▶ Interface element records:
-*-*-

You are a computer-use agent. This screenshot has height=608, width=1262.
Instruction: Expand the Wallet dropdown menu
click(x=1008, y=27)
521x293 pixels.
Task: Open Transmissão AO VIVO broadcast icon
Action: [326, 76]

-*-*-

▶ AIM: Rewrite the records above, replacing "Wallet" with "Settings" and leaving everything else unchanged.

▶ EXPECTED ANSWER:
You are a computer-use agent. This screenshot has height=608, width=1262.
Instruction: Expand the Settings dropdown menu
click(x=1008, y=27)
521x293 pixels.
Task: Open Transmissão AO VIVO broadcast icon
Action: [326, 76]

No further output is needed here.